TEXT PROVIDED:
Re: [HACKERS] Sorting costs (was Caution: tonight's commits force initdb)

From: Hannu Krosing <hannu(at)trust(dot)ee>
To: Tom Lane <tgl(at)sss(dot)pgh(dot)pa(dot)us>
Cc: Hiroshi Inoue <Inoue(at)tpf(dot)co(dot)jp>, pgsql-hackers <pgsql-hackers(at)postgreSQL(dot)org>
Subject: Re: [HACKERS] Sorting costs (was Caution: tonight's commits force initdb)
Date: 1999-08-24 19:10:41
Message-ID: 37C2EE31.7B9A6CDC@trust.ee
Views: Raw Message | Whole Thread | Download mbox | Resend email
Thread:
Lists: pgsql-hackers

Tom Lane wrote:
>
> "Hiroshi Inoue" <Inoue(at)tpf(dot)co(dot)jp> writes:
> > Hmm,Index scan is chosen to select all rows.
> > AFAIK,sequential scan + sort is much faster than index scan in
> > most cases.
> > cost of index scan < cost of sequential scan + cost of sort
> > I have felt that the current cost estimation of index scan is too small,
> > though I have no alternative.

can the optimizer make use of LIMIT, or some other hint that reaction
time is preferred over speed of full query ?

In web apps the index scan may often be fastre than seq scan + sort as
one
may not actually need all the tuples but only a small fraction from near
the beginning.

Getting the beginning fast also gives better responsiveness for other
interactive uses.

GIVEN TASK:
Continue the mailing-list reply on sorting costs above, starting after its final sentence.

(Data for locating visible targets)
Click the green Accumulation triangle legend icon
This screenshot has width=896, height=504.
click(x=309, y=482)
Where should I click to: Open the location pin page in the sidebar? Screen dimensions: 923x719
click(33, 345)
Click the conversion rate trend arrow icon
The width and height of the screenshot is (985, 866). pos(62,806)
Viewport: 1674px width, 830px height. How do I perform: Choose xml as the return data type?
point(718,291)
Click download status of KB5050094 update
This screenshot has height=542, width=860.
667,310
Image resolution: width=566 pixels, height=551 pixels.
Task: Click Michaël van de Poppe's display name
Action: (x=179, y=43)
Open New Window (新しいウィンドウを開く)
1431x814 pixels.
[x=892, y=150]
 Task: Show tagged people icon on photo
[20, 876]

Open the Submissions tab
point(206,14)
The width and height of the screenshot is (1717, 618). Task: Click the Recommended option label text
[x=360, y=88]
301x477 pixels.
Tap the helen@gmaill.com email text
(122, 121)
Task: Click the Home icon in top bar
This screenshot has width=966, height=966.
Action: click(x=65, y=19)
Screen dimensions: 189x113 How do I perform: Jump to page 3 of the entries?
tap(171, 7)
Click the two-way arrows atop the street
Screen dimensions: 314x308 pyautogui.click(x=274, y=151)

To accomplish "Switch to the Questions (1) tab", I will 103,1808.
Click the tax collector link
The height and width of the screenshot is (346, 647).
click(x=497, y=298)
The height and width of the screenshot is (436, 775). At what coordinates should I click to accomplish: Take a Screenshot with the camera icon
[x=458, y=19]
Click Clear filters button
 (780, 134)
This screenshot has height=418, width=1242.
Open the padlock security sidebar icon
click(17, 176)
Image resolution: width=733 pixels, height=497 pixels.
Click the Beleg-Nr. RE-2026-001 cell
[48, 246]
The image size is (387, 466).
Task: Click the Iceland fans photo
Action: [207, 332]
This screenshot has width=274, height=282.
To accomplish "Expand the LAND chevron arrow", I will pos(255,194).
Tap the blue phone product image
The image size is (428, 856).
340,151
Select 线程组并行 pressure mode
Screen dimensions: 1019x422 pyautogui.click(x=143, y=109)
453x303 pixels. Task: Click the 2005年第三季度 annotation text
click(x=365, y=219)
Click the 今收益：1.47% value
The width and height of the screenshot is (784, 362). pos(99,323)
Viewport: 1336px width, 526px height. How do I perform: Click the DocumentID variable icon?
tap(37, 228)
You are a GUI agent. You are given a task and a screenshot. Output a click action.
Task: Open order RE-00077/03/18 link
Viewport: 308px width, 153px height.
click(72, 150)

EXERCISE OUTPUT:
> I am also suspicious that indexscan costs are underestimated. The
> cost of reading the index is probably not too far off, but the cost
> of accessing the main table is bogus. Worst case, for a table whose
> tuples are thoroughly scattered, you would have a main-table page fetch
> for *each* returned tuple. In practice it's probably not anywhere near
> that bad, since you may have some clustering of tuples (so that the same
> page is hit several times in a row), and also the Postgres buffers and
> the underlying Unix system's disk cache will save trips to disk if there
> is any locality of reference at all. I have no idea how to estimate
> that effect --- anyone? But cost_index is clearly producing a
> ridiculously optimistic estimate at the moment.

The one way to find out would be actual benchmarking - if current
optimizer prefers index scans it is possible to do a query using
index scan, dro the index, somehow flush disk cache and then do the
same query using seqscan+sort.

If the latter is preferred anyway we would have no way to test ...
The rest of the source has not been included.